_Data to process_
*-*-*

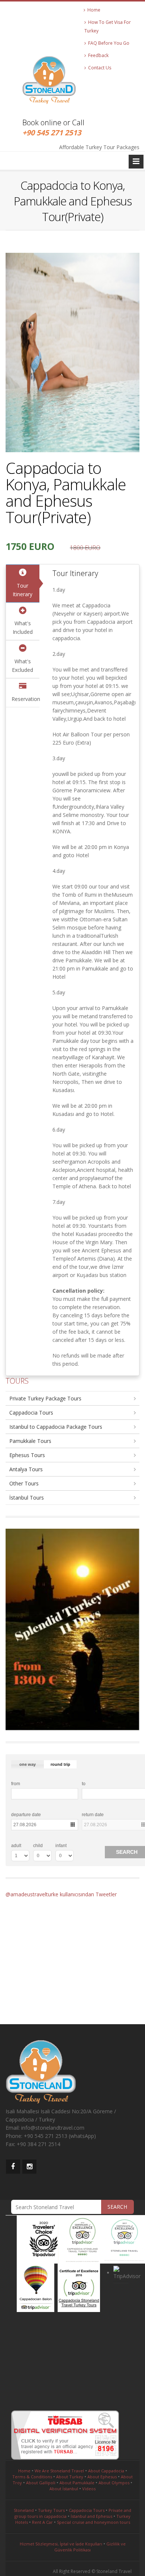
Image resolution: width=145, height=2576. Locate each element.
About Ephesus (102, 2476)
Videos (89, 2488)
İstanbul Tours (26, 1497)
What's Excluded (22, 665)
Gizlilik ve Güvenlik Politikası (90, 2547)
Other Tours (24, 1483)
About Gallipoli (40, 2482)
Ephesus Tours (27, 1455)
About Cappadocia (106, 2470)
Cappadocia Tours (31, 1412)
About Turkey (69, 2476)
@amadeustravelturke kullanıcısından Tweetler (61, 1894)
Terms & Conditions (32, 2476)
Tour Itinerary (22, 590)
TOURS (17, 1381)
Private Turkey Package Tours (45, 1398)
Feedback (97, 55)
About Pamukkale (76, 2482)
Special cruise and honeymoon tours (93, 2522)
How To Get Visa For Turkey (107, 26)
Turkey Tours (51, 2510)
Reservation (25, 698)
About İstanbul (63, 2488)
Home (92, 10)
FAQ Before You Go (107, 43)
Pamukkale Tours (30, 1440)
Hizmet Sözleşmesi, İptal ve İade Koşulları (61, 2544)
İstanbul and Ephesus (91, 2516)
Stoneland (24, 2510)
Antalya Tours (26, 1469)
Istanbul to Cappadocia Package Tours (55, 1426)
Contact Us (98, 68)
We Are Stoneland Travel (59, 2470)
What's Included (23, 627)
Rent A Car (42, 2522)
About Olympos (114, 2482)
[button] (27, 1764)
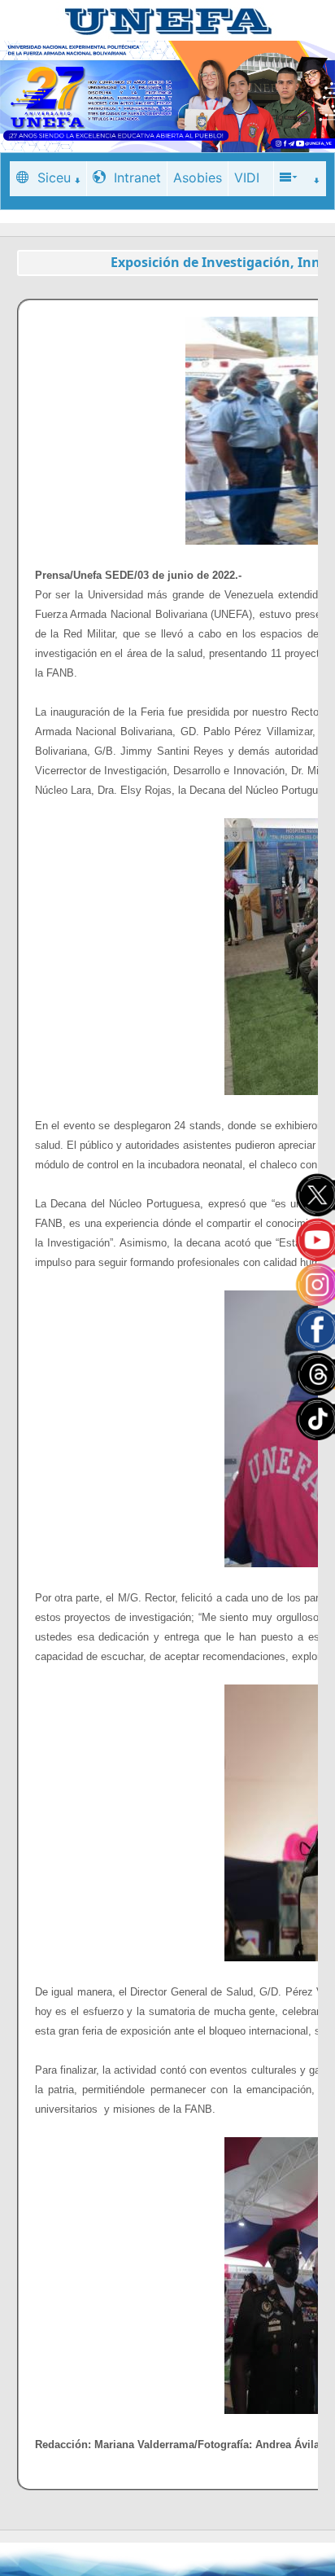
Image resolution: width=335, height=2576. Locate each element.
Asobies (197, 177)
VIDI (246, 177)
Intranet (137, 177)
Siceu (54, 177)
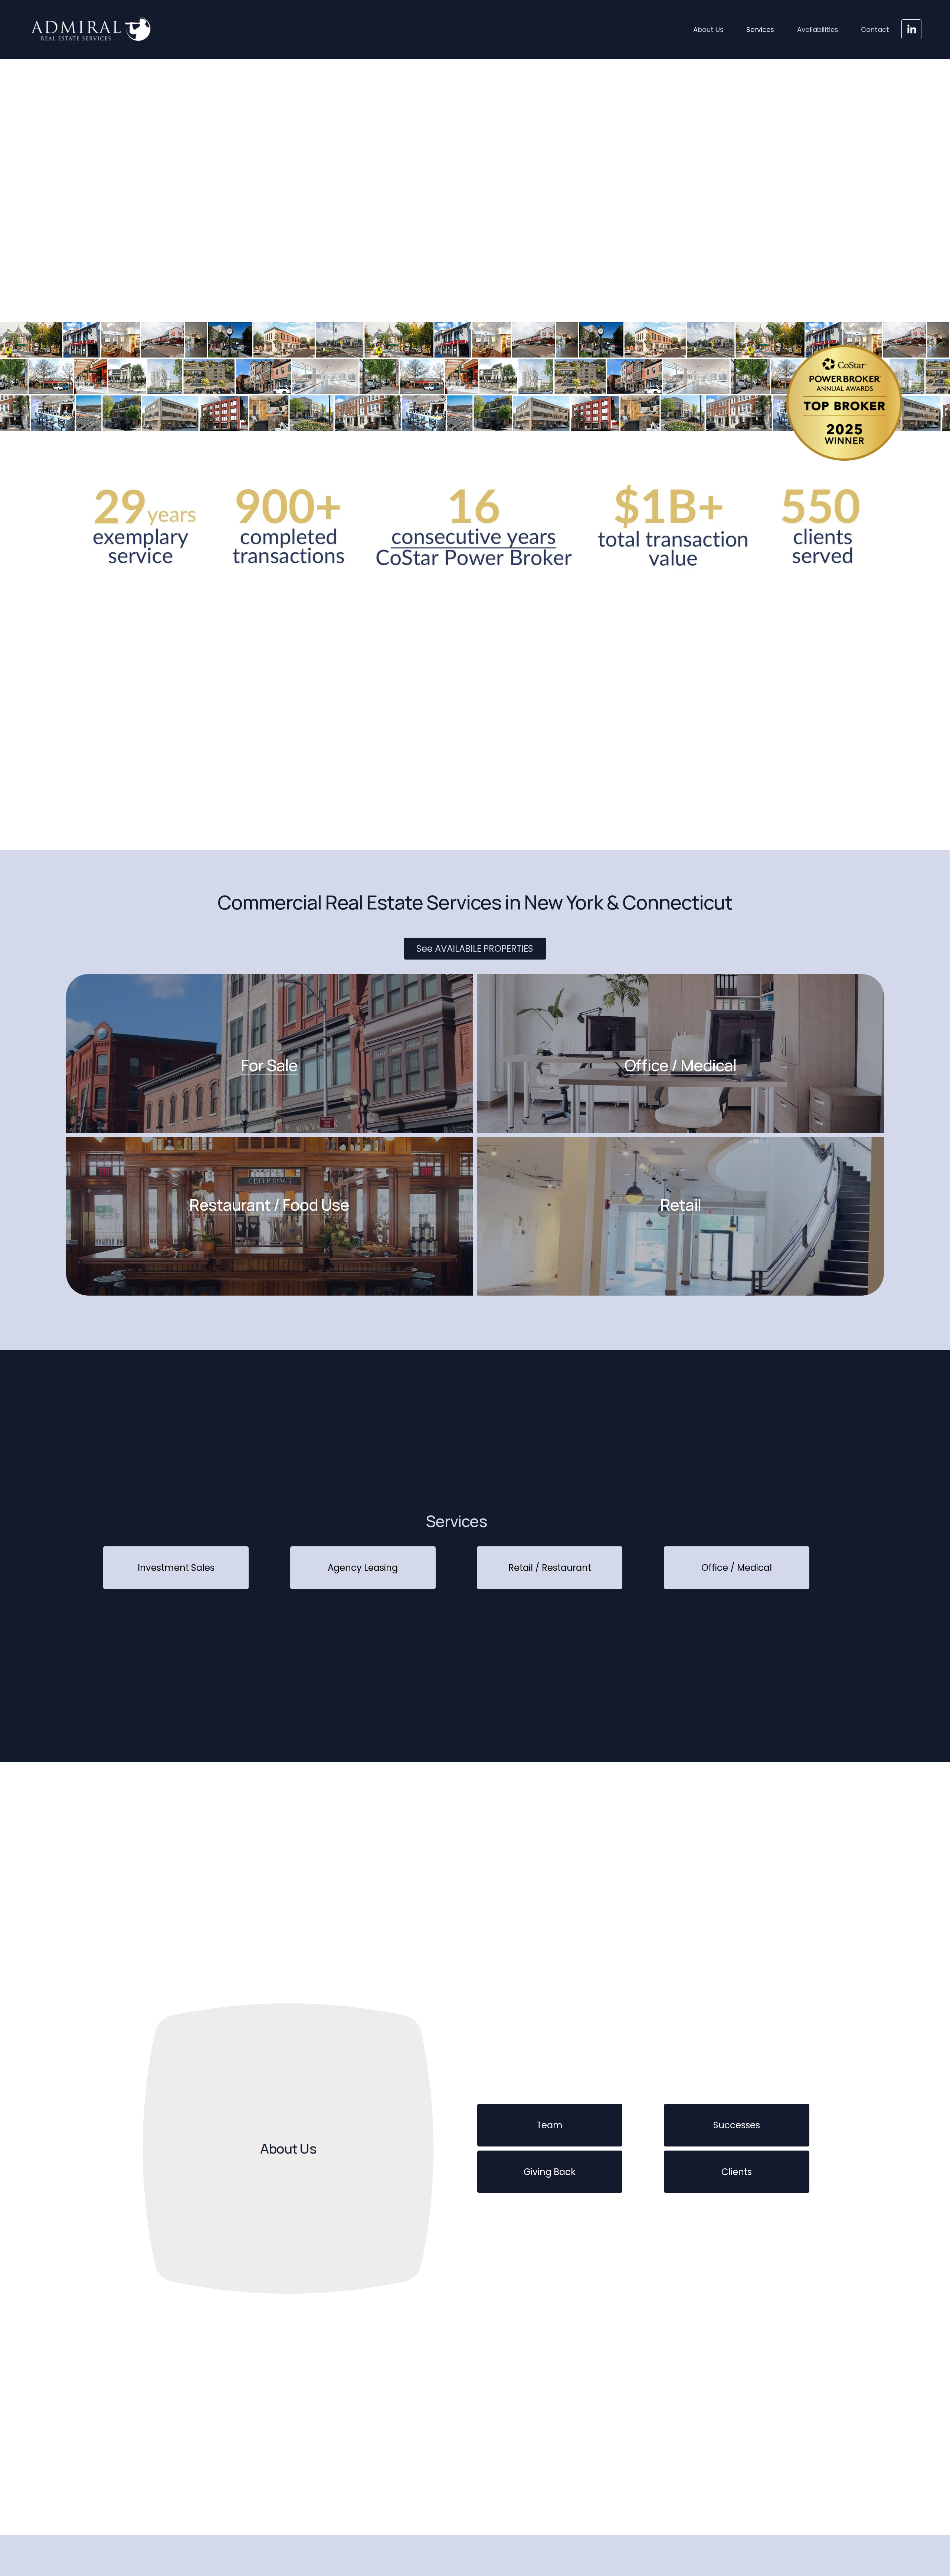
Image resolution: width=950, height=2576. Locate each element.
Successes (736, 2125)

*-*-*

_Problem_
Return each line of the data that contains the string "resolution".

_Expected answer_
Image resolution: width=145, height=2576. Locate each element.
Image resolution: width=335, height=2576. Locate each element.
Image resolution: width=950, height=2576. Locate each element.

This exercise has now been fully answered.